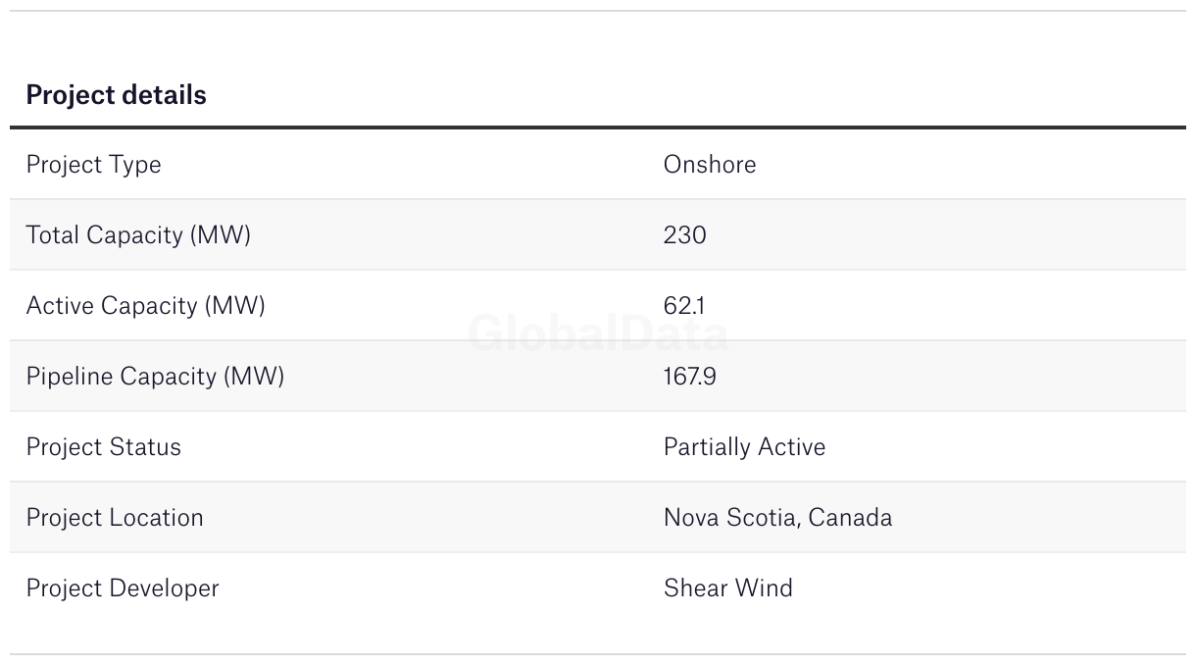This screenshot has height=665, width=1196.
Task: Select the 167.9 pipeline value
Action: pos(689,377)
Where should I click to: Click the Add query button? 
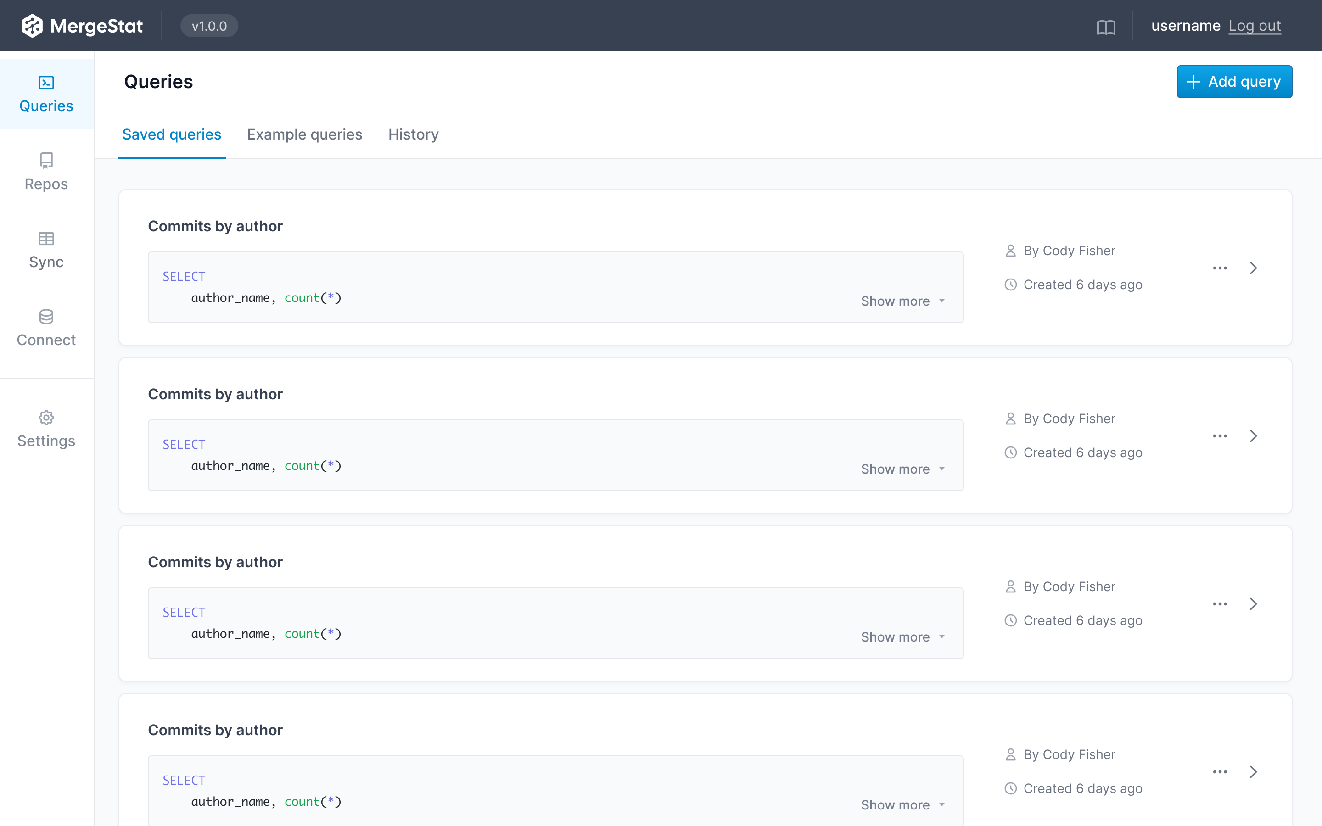1234,81
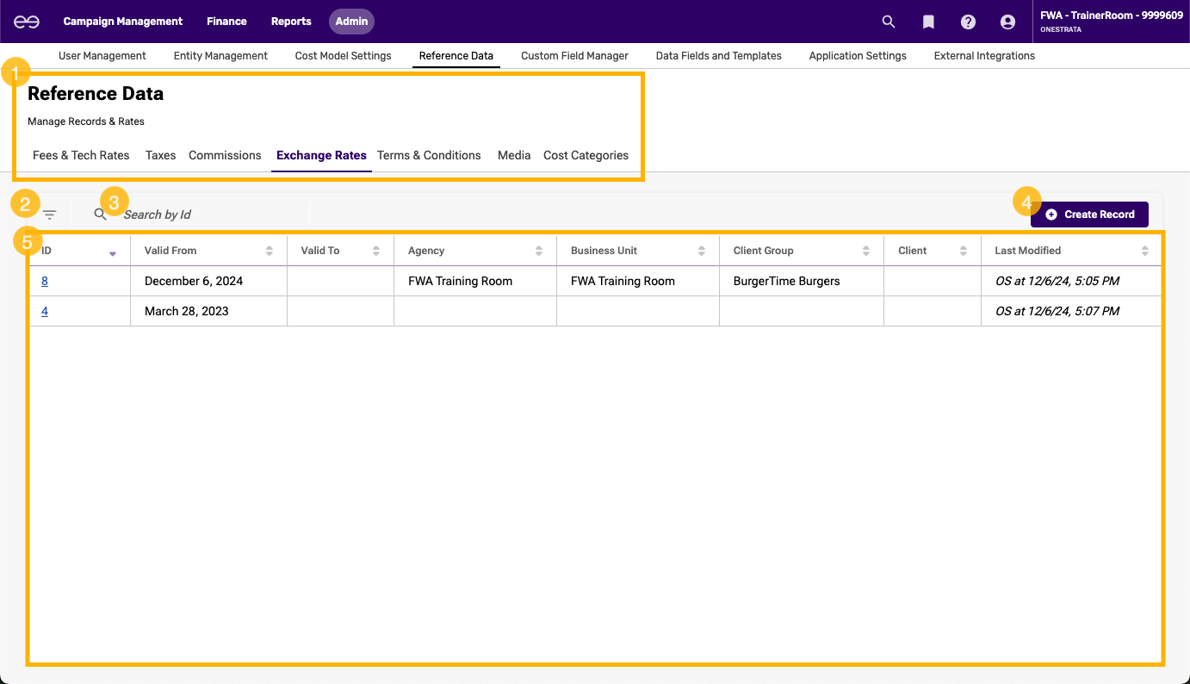
Task: Open the filter list icon
Action: tap(50, 215)
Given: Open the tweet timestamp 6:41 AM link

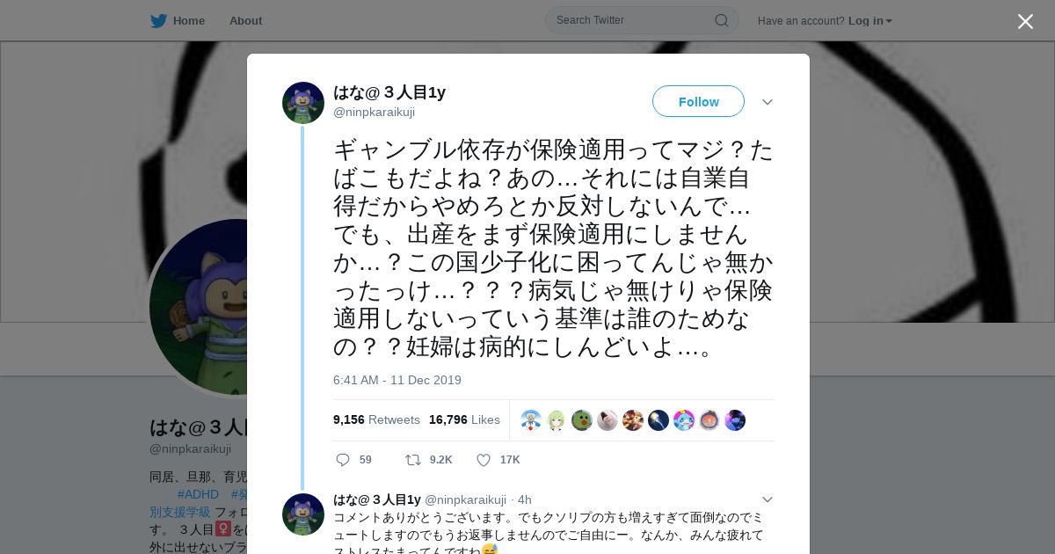Looking at the screenshot, I should [x=397, y=380].
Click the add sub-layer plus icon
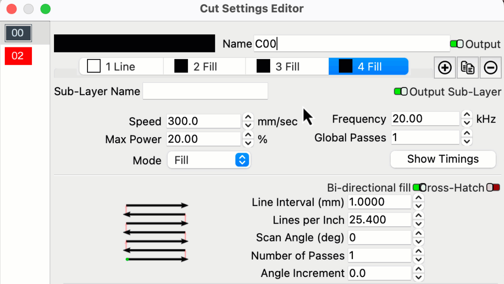This screenshot has width=504, height=284. coord(445,68)
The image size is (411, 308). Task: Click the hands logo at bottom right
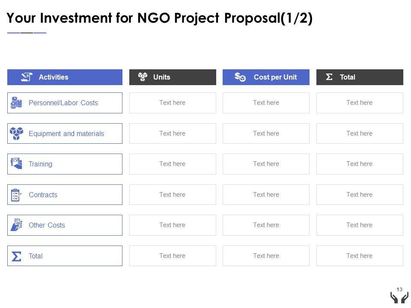tap(399, 298)
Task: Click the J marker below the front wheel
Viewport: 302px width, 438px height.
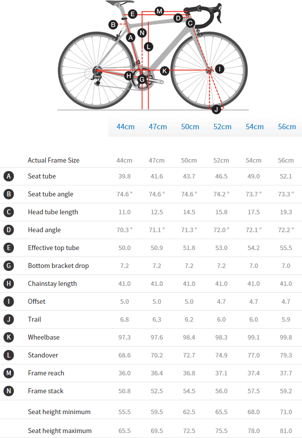Action: tap(216, 109)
________________________________________
- [What is being asked]: Copy out each of the items above word for word, without the pictures.

- [Response to the exercise]:
This screenshot has height=665, width=1196.
Task: Select the 167.9 pipeline value
Action: pos(689,377)
Where should I click to: Click the Add query button? 
1234,81
Task: Open the filter list icon
Action: tap(50, 215)
Given: Open the tweet timestamp 6:41 AM link

Looking at the screenshot, I should [x=397, y=380].
Click the add sub-layer plus icon
This screenshot has width=504, height=284. coord(445,68)
The image size is (411, 308). Task: Click the hands logo at bottom right
tap(399, 298)
Task: Click the J marker below the front wheel
Viewport: 302px width, 438px height.
Action: tap(216, 109)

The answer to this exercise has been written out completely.